When, if ever, is loop unrolling still useful?

Solution 1:

Loop unrolling makes sense if you can break dependency chains. This gives a out of order or super-scalar CPU the possibility to schedule things better and thus run faster.

A simple example:

for (int i=0; i<n; i++)
{
  sum += data[i];
}

Here the dependency chain of the arguments is very short. If you get a stall because you have a cache-miss on the data-array the cpu cannot do anything but to wait.

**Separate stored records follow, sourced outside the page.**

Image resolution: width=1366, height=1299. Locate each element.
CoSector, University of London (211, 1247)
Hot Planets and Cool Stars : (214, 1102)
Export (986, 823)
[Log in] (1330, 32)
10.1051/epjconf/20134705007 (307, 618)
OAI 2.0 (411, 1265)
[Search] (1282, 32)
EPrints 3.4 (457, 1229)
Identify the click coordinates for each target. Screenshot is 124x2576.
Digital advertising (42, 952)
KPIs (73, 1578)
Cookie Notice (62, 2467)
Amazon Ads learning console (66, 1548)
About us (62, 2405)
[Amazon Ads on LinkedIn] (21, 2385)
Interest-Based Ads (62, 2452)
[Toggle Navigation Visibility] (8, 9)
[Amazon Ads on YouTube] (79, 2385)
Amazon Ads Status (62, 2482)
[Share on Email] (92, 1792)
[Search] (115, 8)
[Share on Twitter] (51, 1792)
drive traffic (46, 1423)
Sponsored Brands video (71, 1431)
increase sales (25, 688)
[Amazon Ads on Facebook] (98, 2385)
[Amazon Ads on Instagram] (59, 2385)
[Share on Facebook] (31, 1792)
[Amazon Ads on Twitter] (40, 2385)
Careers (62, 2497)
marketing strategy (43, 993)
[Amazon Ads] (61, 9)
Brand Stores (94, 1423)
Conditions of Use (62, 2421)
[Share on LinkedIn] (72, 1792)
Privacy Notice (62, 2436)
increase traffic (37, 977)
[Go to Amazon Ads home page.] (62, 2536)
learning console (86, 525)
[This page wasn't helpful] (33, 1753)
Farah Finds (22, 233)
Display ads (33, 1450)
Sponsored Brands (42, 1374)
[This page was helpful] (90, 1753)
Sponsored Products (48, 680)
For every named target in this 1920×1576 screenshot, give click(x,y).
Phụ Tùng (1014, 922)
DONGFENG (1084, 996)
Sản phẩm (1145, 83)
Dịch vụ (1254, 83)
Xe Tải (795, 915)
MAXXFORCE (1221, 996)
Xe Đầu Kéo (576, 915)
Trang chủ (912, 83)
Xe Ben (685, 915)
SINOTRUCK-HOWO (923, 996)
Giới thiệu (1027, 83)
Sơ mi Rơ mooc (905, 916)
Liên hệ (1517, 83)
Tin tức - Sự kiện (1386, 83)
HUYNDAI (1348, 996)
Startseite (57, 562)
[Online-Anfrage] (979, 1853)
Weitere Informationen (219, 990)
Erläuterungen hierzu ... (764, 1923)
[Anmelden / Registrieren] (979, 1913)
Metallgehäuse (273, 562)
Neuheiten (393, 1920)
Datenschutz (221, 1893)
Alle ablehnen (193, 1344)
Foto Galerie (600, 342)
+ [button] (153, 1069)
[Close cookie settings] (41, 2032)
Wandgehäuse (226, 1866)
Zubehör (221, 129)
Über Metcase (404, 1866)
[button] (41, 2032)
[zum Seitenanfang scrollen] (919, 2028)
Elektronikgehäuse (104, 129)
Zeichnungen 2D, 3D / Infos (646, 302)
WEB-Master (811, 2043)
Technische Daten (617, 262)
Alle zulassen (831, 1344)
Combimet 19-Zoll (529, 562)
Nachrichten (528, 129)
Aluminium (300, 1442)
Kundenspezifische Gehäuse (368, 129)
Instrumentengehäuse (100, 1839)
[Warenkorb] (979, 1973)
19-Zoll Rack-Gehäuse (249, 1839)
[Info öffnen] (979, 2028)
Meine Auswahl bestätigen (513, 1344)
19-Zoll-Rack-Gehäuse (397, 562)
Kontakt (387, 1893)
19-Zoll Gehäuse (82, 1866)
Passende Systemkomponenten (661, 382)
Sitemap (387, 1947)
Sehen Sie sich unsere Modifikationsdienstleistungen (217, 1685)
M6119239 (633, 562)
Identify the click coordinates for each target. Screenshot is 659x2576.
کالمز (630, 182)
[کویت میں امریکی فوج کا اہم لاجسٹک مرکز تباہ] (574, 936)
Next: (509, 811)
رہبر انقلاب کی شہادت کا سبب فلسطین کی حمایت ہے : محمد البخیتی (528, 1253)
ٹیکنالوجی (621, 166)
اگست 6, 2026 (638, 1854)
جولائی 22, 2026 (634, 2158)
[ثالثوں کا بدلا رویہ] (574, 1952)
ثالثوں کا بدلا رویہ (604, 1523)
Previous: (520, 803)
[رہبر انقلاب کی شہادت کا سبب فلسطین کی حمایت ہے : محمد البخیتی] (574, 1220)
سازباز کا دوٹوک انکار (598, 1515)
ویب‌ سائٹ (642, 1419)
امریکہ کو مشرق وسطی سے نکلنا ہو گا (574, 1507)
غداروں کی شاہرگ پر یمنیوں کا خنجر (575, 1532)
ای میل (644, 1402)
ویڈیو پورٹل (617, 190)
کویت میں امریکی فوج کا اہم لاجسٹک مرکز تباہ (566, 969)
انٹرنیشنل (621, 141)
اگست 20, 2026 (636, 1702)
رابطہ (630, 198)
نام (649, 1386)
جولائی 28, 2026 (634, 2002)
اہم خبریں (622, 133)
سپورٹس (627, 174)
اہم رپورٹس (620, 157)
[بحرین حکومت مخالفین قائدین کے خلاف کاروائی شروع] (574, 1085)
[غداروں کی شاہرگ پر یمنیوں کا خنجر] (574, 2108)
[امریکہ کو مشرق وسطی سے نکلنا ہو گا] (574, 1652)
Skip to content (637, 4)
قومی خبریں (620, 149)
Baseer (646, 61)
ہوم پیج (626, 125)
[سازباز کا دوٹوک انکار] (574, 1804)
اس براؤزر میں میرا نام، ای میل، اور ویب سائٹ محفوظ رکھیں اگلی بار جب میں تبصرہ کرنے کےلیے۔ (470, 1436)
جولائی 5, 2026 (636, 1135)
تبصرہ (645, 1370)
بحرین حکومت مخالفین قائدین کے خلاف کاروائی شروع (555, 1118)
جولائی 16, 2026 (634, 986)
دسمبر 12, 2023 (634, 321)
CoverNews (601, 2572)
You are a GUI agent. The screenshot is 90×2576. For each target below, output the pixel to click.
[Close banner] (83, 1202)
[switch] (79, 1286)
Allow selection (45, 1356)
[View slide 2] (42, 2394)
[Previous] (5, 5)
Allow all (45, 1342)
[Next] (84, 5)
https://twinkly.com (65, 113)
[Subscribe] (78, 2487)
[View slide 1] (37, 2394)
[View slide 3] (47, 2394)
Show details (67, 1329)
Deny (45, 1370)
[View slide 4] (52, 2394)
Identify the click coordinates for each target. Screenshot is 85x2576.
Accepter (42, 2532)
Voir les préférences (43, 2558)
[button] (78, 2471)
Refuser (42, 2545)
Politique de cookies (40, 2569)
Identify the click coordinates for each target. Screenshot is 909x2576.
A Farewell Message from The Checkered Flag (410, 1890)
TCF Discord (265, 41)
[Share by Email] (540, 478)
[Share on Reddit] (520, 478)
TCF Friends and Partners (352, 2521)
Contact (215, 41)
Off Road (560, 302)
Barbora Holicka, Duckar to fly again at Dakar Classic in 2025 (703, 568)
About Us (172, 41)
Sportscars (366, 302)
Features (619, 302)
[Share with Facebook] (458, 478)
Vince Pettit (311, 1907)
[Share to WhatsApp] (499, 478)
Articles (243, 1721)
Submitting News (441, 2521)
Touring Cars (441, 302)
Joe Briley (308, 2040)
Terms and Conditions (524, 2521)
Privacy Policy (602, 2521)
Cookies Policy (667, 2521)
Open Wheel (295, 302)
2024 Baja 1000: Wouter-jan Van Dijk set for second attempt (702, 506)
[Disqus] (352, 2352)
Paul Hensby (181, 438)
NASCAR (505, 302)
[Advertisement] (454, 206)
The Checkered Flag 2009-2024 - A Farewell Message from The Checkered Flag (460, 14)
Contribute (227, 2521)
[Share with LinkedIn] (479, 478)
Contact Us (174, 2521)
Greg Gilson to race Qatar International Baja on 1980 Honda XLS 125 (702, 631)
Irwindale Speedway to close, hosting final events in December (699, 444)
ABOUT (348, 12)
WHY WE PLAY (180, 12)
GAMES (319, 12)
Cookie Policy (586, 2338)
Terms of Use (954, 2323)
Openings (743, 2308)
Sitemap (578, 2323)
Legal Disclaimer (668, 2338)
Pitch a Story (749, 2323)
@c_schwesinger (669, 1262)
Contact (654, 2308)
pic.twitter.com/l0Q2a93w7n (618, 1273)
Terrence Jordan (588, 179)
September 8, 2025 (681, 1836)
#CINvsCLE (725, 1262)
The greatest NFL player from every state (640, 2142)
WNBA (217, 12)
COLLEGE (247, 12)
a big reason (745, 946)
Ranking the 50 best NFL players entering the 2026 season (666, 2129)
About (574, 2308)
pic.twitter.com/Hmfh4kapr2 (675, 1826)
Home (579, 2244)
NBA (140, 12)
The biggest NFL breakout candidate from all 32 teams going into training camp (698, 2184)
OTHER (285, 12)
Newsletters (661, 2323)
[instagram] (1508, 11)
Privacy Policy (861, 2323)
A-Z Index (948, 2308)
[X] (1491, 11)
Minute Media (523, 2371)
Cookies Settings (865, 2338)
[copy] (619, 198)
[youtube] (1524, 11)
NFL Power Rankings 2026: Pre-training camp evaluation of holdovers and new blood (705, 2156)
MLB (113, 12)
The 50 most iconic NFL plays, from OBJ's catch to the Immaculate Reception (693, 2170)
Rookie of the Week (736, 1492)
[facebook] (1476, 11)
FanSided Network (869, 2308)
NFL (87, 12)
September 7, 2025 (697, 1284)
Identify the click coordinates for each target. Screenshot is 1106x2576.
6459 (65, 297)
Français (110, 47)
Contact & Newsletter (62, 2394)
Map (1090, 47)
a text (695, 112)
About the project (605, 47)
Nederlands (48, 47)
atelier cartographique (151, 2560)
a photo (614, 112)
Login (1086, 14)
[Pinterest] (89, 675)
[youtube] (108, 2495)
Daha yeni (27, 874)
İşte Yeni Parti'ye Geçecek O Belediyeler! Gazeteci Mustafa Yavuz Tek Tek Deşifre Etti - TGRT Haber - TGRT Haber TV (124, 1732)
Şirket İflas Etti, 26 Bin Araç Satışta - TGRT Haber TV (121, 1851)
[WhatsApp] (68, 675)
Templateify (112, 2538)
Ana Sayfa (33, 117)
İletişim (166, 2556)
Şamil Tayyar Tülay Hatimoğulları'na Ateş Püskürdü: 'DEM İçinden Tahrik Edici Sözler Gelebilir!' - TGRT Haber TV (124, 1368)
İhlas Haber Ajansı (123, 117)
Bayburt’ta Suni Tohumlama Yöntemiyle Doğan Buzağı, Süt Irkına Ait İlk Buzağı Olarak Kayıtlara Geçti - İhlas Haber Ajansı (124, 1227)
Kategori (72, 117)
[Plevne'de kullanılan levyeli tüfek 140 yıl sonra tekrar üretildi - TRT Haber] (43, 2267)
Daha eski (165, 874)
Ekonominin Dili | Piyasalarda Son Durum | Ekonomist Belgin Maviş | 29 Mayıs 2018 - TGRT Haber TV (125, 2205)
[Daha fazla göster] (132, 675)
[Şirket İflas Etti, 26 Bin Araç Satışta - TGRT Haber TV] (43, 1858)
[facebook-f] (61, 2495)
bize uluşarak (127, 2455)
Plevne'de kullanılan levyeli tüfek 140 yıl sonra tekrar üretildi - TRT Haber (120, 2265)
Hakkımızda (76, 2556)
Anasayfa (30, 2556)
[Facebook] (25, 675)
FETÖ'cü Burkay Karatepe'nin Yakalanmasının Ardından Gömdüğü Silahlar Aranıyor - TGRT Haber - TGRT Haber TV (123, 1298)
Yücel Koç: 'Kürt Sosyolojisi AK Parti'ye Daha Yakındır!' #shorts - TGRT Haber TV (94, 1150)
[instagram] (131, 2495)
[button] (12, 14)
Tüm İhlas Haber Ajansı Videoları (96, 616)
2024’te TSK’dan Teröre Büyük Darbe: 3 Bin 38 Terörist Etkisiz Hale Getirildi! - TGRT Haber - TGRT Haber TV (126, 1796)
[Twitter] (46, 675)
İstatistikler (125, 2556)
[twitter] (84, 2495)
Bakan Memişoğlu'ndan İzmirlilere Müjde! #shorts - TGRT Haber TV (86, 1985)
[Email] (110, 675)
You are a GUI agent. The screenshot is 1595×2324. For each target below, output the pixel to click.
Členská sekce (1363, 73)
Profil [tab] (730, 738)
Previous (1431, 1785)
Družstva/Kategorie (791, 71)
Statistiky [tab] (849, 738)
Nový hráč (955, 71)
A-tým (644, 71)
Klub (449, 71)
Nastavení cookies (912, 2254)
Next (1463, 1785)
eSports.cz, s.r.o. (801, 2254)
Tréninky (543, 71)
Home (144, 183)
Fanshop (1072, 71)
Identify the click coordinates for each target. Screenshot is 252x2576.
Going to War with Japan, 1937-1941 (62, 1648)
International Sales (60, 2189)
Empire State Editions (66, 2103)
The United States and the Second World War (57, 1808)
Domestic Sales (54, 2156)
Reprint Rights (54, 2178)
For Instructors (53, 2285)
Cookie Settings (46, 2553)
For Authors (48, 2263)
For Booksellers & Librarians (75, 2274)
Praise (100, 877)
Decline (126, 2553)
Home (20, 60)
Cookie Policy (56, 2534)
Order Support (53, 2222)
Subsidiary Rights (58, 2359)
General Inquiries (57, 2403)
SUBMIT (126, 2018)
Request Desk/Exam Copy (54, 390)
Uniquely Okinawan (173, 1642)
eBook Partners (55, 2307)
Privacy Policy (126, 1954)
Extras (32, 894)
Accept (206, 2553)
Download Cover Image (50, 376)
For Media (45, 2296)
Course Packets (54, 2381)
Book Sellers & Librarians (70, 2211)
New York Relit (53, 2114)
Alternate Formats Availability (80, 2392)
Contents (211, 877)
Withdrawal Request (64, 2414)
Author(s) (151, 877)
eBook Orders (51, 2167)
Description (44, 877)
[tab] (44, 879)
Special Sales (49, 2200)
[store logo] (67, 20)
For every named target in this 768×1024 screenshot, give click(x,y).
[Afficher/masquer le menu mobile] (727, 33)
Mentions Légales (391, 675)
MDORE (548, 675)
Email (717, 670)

On the other hand this code:

for (int i=0; i<n; i+=4)
{
  sum1 += data[i+0];
  sum2 += data[i+1];
  sum3 += data[i+2];
  sum4 += data[i+3];
}
sum = sum1 + sum2 + sum3 + sum4;

could run faster. If you get a cache miss or other stall in one calculation there are still three other dependency chains that don't depend on the stall. A out of order CPU can execute these.

Solution 2:

Those wouldn't make any difference because you're doing the same number of comparisons. Here's a better example. Instead of:

for (int i=0; i<200; i++) {
  doStuff();
}

write:

for (int i=0; i<50; i++) {
  doStuff();
  doStuff();
  doStuff();
  doStuff();
}

Even then it almost certainly won't matter but you are now doing 50 comparisons instead of 200 (imagine the comparison is more complex).

Manual loop unrolling in general is largely an artifact of history however. It's another of the growing list of things that a good compiler will do for you when it matters. For example, most people don't bother to write x <<= 1 or x += x instead of x *= 2. You just write x *= 2 and the compiler will optimize it for you to whatever is best.

Basically there's increasingly less need to second-guess your compiler.

Solution 3:

Regardless of branch prediction on modern hardware, most compilers do loop unrolling for you anyway.

It would be worthwhile finding out how much optimizations your compiler does for you.

I found Felix von Leitner's presentation very enlightening on the subject. I recommend you read it. Summary: Modern compilers are VERY clever, so hand optimizations are almost never effective.

Solution 4:

As far as I understand it, modern compilers already unroll loops where appropriate - an example being gcc, if passed the optimisation flags it the manual says it will:

Unroll loops whose number of iterations can be determined at compile time or upon entry to the loop.

So, in practice it's likely that your compiler will do the trivial cases for you. It's up to you therefore to make sure that as many as possible of your loops are easy for the compiler to determine how many iterations will be needed.

Solution 5:

Loop unrolling, whether it's hand unrolling or compiler unrolling, can often be counter-productive, particularly with more recent x86 CPUs (Core 2, Core i7). Bottom line: benchmark your code with and without loop unrolling on whatever CPUs you plan to deploy this code on.